| Passage given |

○ ○ ○ ○ ○ ○ ○

EP4075555B1EP 4075555 B1EP4075555 B1EP 4075555B1EP-4075555-B1

Inventors

  • YANG, SZU-NAN
  • WU, MENG-HUNG
  • FEI, Wen-xin
  • CHAO, HSING-CHIH

Dates

Publication Date
20260506
Application Date
20220310

Claims (16)

  1. An electrode assembly (30), comprising: a first belt current collector (32) and a second belt current collector (33) opposed to the first belt current collector (32); a plurality of electrochemical systems (301), disposed between the first belt current collector (32) and the second belt current collector (33); a glue frame (36), adhering and being sandwiched between the first belt current collector (32) and the second belt current collector (33) and surrounding the electrochemical systems (301), wherein the electrochemical systems (301) are completely sealed by the glue frame (36), the first belt current collector (32) and the second belt current collector (33) to make charge transfer occurring between adjacent two of the electrochemical systems (301) without electrochemical reaction; and a plurality of bending portions (38), formed by bending portions of the glue frame (36), which are located between the electrochemical systems (301), together with the first belt current collector (32) and the second belt current collector (33) adhered by these portions of the glue frame (36) to make the electrochemical systems (301) be stacked in a back to front orientation.
  2. The electrode assembly (30) of claim 1, wherein the electrochemical systems (301) are vertically stacked in a zigzag shape along with a signal axis to form a parallel connection.
  3. The electrode assembly (30) of claim 1, further comprising a heat dissipating current collector (41, 42), including a plate body (411, 421) and a plurality of extension plates (412, 422) extended from an edge of the plate body (411, 421), wherein the extension plates (412, 422) are disposed between the stacked electrochemical systems (301) and contact with the first belt current collector (32) or the second belt current collector (33).
  4. The electrode assembly (30) of claim 1, wherein each of the electrochemical systems (301) comprising: a first active material layer (34), being in contact with the first belt current collector (32); a second active material layer (35), being in contact with the second belt current collector (33); and a separator (31), disposed between the first active material layer (34) and the second active material layer (35).

○ ○ ○ ○ ○ ○ ○

| Listed records |
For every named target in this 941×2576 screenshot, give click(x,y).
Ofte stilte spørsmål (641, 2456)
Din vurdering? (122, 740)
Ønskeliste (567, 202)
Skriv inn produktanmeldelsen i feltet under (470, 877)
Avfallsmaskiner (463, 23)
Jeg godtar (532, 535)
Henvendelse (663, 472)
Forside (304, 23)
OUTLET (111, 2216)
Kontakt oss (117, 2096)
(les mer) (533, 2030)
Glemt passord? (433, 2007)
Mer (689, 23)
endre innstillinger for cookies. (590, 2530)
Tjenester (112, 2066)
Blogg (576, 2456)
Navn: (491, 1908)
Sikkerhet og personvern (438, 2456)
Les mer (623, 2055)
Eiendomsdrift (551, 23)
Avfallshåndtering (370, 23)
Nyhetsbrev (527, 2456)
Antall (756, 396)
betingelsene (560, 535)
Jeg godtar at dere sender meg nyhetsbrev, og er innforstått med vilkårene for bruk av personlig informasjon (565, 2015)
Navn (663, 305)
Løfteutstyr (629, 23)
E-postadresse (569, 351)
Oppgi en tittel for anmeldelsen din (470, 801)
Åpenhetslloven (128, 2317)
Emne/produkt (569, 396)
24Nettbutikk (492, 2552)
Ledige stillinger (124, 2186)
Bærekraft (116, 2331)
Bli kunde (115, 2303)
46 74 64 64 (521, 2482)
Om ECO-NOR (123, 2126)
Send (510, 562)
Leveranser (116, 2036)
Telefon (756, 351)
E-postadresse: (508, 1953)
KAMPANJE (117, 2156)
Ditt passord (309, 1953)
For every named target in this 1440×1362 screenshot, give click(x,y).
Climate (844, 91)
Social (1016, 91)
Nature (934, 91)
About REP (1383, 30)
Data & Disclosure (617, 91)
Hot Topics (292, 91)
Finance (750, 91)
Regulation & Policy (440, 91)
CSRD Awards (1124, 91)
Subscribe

○ ○ ○ ○ ○ ○ ○

| Instructions for the task |
Could you carry on the electrode assembly patent claims past their last line?

| Final result |
  5. The electrode assembly (30) of claim 4, further comprising an electrolyte system impregnated in the first active material layer (34) and the second active material layer (35), wherein the electrolyte system is a gel electrolyte, a liquid electrolyte, a solid electrolyte or a combinations thereof.
  6. The electrode assembly (30) of claim 5, wherein the glue frame (36) seals all of the electrochemical systems (301), and the electrolyte system only circulates within each of the electrochemical systems (301).
  7. The electrode assembly (30) of claim 1, wherein the glue frame (36) comprising a silicone layer (364) and two modified silicone layers (362, 363) disposed on two sides of the silicone layer (364), wherein one of the two modified silicone layers (362, 363) is adhered to the first belt current collector (32) and the other of the two modified silicone layers (362, 363) is adhered to the second belt current collector (33).
  8. The electrode assembly (30) of claim 1, wherein at least one of the first belt current collector (32) and the second belt current collector (33) includes a structural reinforcing layer (321, 331) on an outer surface to improve a mechanical strength thereon.
  9. The electrode assembly (30) of claim 8, wherein the structural reinforcing layer (321, 331) is made of a material including polyethylene terephthalate (PET), polyvinyl chloride (PVC), polyethylene (PE), polypropylene (PP), polystyrene (PS), polyimide, nylon, polyurethane, acrylic epoxy, silicone or a combinations thereof.
  10. The electrode assembly (30) of claim 1, wherein each of the first belt current collector (32) and the second belt current collector (33) includes a lead (52, 53), and wherein the two leads (52, 53) are located at different sides.
  11. The electrode assembly (30) of claim 1, wherein each of the first belt current collector (32)and the second belt current collector (33) includes a lead (52, 53), and wherein the two leads (52, 53) are located at the same side.
  12. The electrode assembly (30) of claim 1, wherein a number of the electrochemical systems (301) is odd.
  13. The electrode assembly (30) of claim 1, wherein a number of the electrochemical systems (301) is even.
  14. A battery device composed of the electrode assembly (30) of claim 1 and a housing (51; 61) packaging the electrode assembly (30).
  15. The battery device of claim 14, wherein a fire retardant or a coolant is filled between the electrode assembly (30) and the housing (51; 61).
  16. The battery device of claim 14, wherein the housing (51; 61) is an aluminum plastic film (51) or includes an upper case (611) and a lower case (612).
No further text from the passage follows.